**Problem to work on**
Please rewrite the data in full from the line containing "Click the empty" through the line containing "[x=270, y=386]", multiplying each coordinate in the answers by 2.35 and rounding to whole numbers with halves going up, while leaving every other number and word as it is. Omit the pictures.

**Material**
--- BEGIN ---

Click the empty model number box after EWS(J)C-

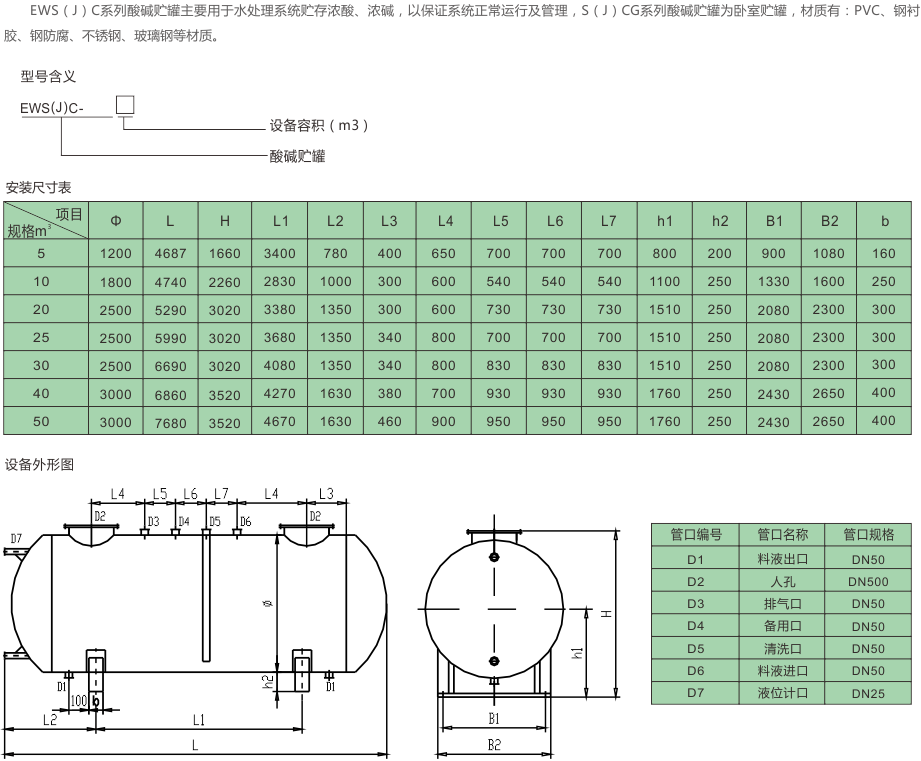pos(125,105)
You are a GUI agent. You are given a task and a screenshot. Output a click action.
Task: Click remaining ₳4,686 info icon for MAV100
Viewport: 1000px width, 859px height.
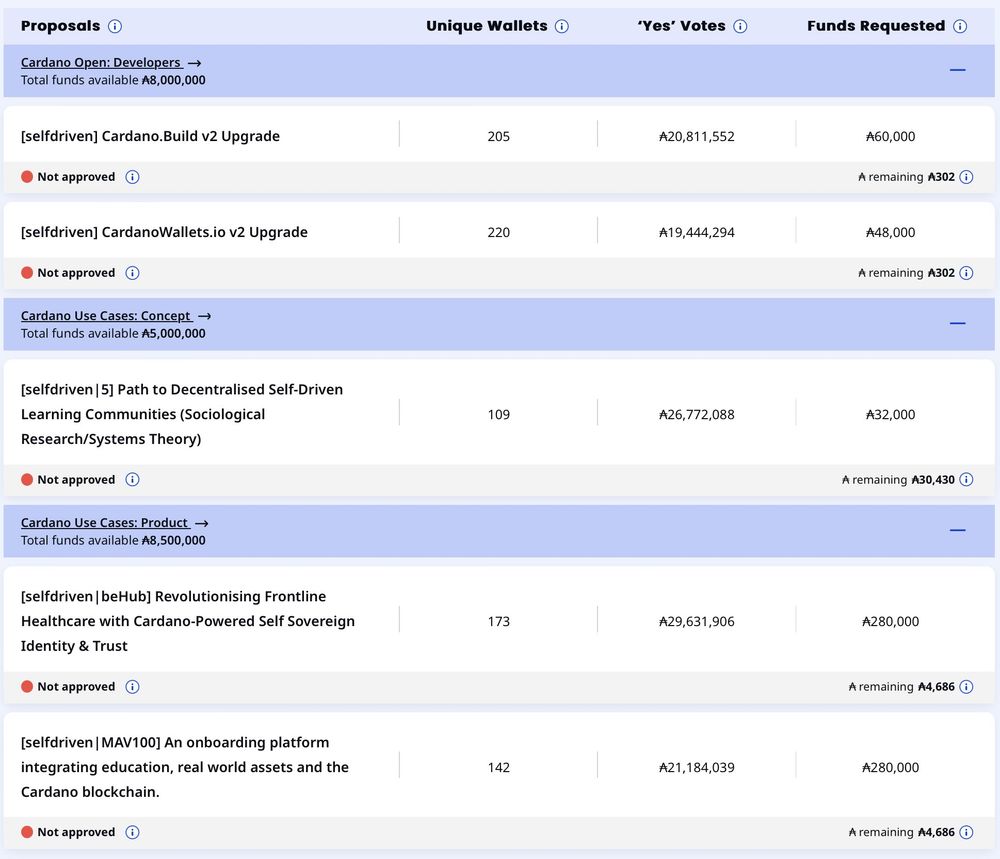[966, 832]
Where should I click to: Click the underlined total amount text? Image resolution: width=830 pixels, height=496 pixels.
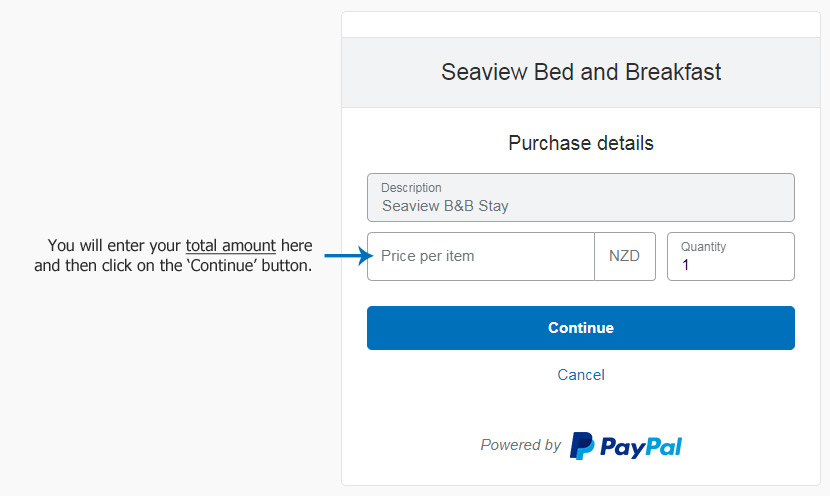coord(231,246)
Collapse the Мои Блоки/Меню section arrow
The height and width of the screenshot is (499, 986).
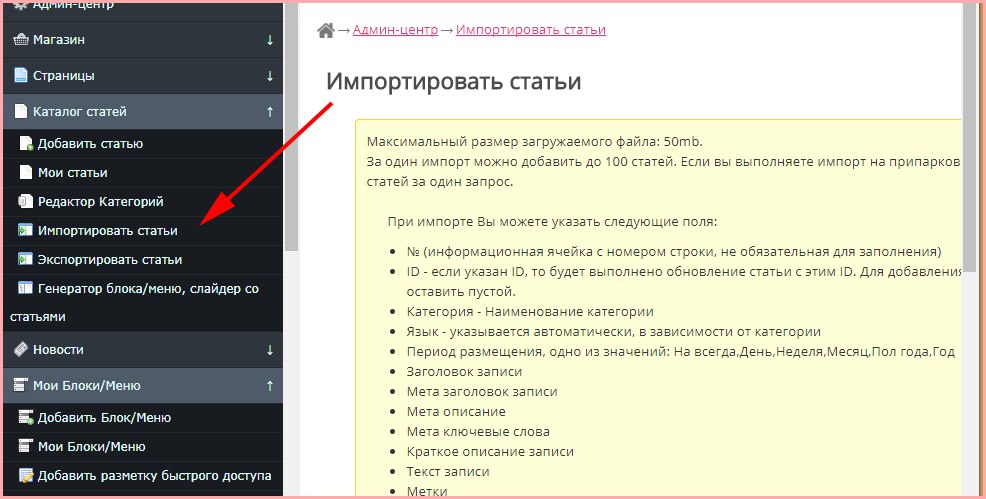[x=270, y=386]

--- END ---
--- BEGIN ---

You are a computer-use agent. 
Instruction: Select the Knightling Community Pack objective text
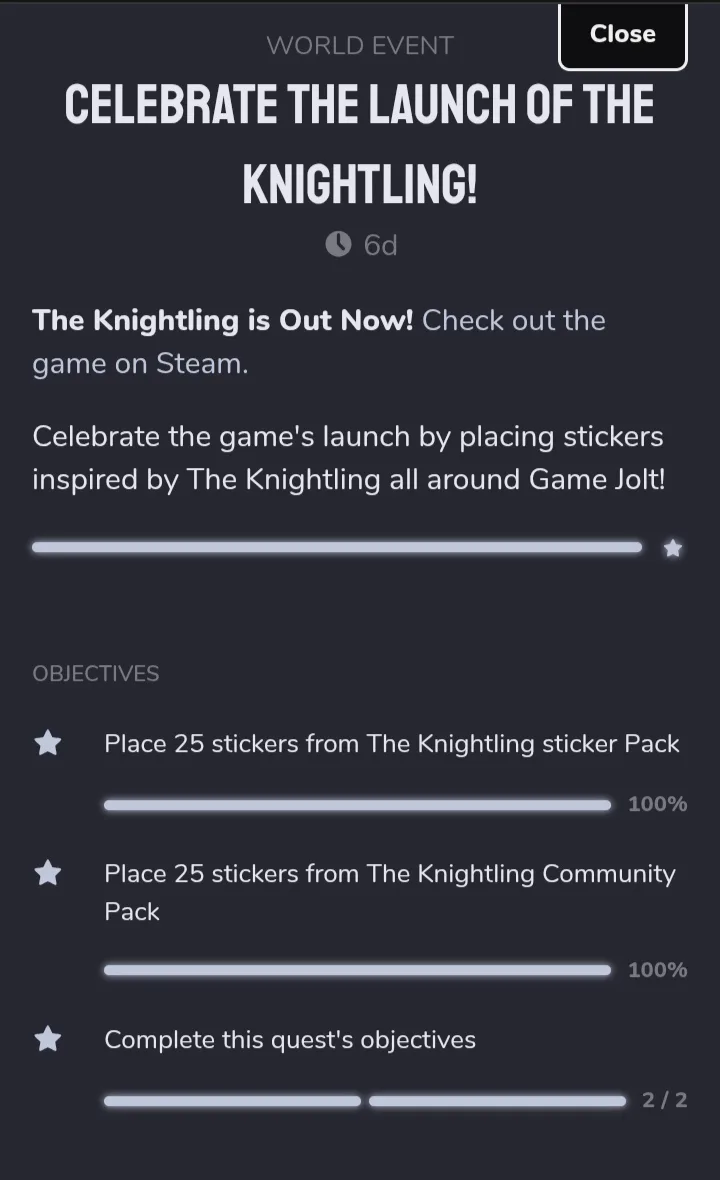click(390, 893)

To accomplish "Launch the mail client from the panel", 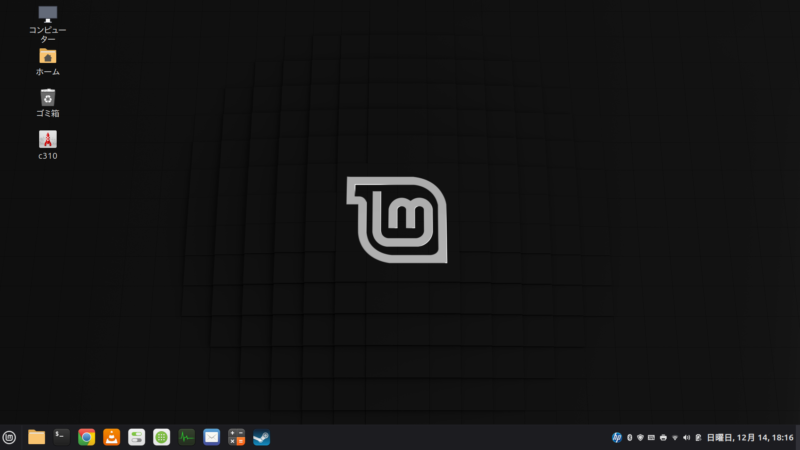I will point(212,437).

--- END ---
--- BEGIN ---

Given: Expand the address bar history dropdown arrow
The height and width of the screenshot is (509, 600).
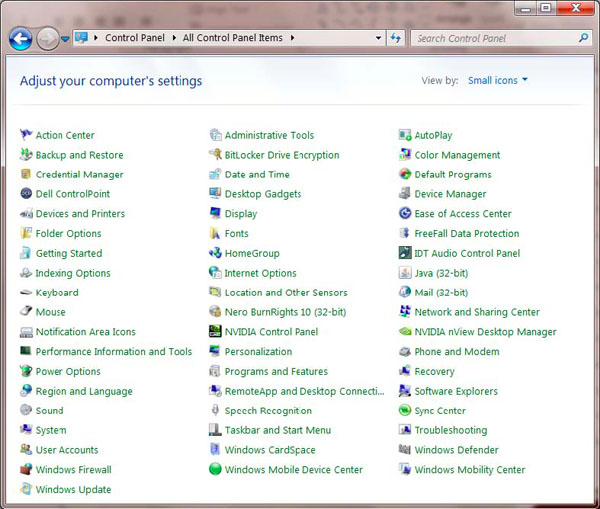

--- END ---

**Answer to the task**
Click the empty model number box after EWS(J)C-

pos(294,247)
You are a GUI agent. You are given a task and a screenshot. Output a click action.
Task: Click remaining ₳4,686 info icon for MAV100
Viewport: 1000px width, 859px height.
[2270, 1955]
Where should I click to: Click the underlined total amount text? Image resolution: width=830 pixels, height=496 pixels.
coord(543,578)
Collapse the Мои Блоки/Меню section arrow
The height and width of the screenshot is (499, 986).
[x=635, y=907]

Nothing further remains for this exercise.